02Oct
2015
0
little-girl-wearing-glasses

Does Your Child Have a Vision Problem?

Up to one in four school-aged children have vision problems. If left untreated, vision problems can have a significant, negative impact on a child’s ability to learn and function in the classroom. Good vision is also important for many youth-related activities such as team sports. Traditional glasses may hamper their performance, in which case you may choose to turn to an active-friendly option like Dailies Total 1 contact lenses. Daily disposable contacts are useful for sports and activities because you can wear them when you need to and toss them at the end of the day, not having to worry about storing and cleaning them.

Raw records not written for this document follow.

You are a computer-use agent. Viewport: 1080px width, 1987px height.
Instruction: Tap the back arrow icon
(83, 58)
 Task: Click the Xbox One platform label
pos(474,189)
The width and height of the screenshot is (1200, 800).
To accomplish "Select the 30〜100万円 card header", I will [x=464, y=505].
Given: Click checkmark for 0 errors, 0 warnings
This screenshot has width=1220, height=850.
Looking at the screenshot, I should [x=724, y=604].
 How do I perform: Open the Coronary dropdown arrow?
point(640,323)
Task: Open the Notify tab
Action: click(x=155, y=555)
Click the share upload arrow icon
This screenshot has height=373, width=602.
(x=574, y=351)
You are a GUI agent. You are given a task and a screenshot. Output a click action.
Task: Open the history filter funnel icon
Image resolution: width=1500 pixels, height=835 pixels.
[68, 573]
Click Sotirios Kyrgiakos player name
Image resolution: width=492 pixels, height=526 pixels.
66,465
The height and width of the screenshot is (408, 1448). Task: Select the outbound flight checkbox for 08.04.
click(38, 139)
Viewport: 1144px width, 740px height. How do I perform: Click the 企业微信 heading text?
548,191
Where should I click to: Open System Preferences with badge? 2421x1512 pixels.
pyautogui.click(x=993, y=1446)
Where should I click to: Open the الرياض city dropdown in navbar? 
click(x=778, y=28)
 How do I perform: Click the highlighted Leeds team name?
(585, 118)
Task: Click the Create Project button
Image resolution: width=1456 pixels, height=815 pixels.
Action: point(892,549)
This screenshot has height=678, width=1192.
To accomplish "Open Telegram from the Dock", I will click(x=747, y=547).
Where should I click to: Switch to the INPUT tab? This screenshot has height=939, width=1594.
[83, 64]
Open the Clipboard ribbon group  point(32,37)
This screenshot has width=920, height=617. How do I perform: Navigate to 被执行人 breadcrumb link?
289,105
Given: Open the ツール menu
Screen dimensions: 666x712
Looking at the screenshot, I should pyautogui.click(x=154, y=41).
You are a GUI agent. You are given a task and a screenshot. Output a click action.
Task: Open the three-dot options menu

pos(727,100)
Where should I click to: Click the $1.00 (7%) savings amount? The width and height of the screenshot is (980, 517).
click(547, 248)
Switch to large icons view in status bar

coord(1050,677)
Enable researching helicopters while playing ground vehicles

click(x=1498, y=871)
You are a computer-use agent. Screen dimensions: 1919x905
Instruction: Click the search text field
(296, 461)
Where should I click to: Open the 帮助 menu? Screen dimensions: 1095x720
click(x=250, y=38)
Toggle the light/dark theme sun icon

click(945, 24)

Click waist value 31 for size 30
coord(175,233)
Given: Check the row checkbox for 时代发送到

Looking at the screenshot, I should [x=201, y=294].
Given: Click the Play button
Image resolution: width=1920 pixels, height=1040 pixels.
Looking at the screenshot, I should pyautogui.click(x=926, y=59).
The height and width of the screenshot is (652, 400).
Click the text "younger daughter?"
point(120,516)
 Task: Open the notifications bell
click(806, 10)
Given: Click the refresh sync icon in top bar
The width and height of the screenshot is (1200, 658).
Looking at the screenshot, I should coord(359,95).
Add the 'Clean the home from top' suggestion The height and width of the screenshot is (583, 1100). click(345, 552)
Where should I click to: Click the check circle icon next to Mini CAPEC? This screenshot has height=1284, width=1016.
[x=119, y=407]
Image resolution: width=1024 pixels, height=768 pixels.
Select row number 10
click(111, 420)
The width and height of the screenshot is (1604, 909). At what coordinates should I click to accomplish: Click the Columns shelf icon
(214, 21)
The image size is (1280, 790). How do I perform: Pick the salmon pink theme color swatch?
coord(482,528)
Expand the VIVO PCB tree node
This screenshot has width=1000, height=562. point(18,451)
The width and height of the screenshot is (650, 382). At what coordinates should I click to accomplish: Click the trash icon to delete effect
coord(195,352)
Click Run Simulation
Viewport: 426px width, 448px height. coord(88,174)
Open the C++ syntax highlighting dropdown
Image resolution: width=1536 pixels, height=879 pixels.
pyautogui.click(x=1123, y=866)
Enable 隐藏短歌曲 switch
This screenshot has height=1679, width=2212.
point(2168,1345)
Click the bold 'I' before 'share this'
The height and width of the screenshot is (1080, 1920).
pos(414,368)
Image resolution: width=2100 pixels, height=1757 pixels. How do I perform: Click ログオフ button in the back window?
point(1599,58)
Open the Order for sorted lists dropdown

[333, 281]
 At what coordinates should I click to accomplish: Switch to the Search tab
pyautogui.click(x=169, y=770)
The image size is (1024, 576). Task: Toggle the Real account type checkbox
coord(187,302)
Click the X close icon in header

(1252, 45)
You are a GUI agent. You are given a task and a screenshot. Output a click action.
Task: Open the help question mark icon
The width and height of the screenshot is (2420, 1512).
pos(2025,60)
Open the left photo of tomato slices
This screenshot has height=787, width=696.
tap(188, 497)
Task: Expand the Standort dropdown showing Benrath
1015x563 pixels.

Why do vision problems become evident in school-aged children rather than in their younger counterparts? What signs and symptoms may indicate that your child has a vision problem?

Why School-Aged Children?

It has been estimated that nearly 80 percent of all learning a child does is through sight. As children enter the classroom, the dependence of their eyesight increases. Learning to read, write, and complete math problems, all of which require prolonged periods of concentration, place newly introduced responsibilities on a child’s eyesight. As students work on or learn to copy items from the chalkboard, their eyes must constantly refocus as they concentrate on words, numbers, and symbols that are far away from their seat and their paper which is near them. Using computers, tablets, and other electronic devices can place additional strain on their eyes.

Vision problems often emerge in school-aged children simply because the demands placed on their vision are new and more strenuous than those of early childhood.

What Signs Are Evidence of a Vision Problem?

Children may attempt to hide their vision problems. They may want to avoid wearing glasses and feeling socially different than their peers. For an older child who needs vision correction, Dailies Total 1 lenses may be a good option for addressing vision problems without the social repercussions (i.e. teasing or bullying) of glasses.

Keeping in mind that a child may try to hide a vision problem, here are some signs you should look for that may indicate a vision problem:

  • Complaining about not being able to see the board in class.

  • Avoiding tasks that require reading and other close visual work.

  • Avoiding sports and other activities that require distant vision.

  • Experiencing discomfort, fatigue, and/or a short attention span.

  • Losing place while reading or using a fingertip to guide reading.

  • Squinting and tilting his or her head to see something better.

  • Rubbing eyes.

  • Appearing to be overly sensitive to light.

  • Complaining that visual work hurts his or her eyes.

  • Holding a book close to his or her face to see more clearly.

  • Sitting too close to the television.

While a child may try to hide his or her vision problem, these signs are clear evidence that something is wrong with their sight.

What Can You Do As a Parent?

Schedule an appointment with an eye health professional as soon as your child begins to exhibit signs of vision issues. Keep in mind that a school-aged child’s vision can change rapidly. Yearly check-ups are important, but a problem may manifest itself seemingly overnight and will not wait until the next appointment for treatment.

Keep your options open. Even if your child plays sports or has an astigmatism, there are vision-correcting options available, such as Dailies Total 1 that will correct his or her vision without placing an undue burden on their normal daily activities.

Ensure compliance. Whether you choose glasses or contacts to correct your child’s vision, it is important that he or she wear them daily to reap the benefits of the diagnosis. Whether the child has myopia (nearsightedness) or hyperopia (farsightedness), glasses left in the backpack or lenses left in the bathroom at home do no good. Be honest with the doctor about your child’s activities and concerns so that you can choose the vision correction that is right for your child.

Offer reassurance. Your child may feel like the only one who has a vision problem, but you can assure them that having a vision problem is a common occurrence.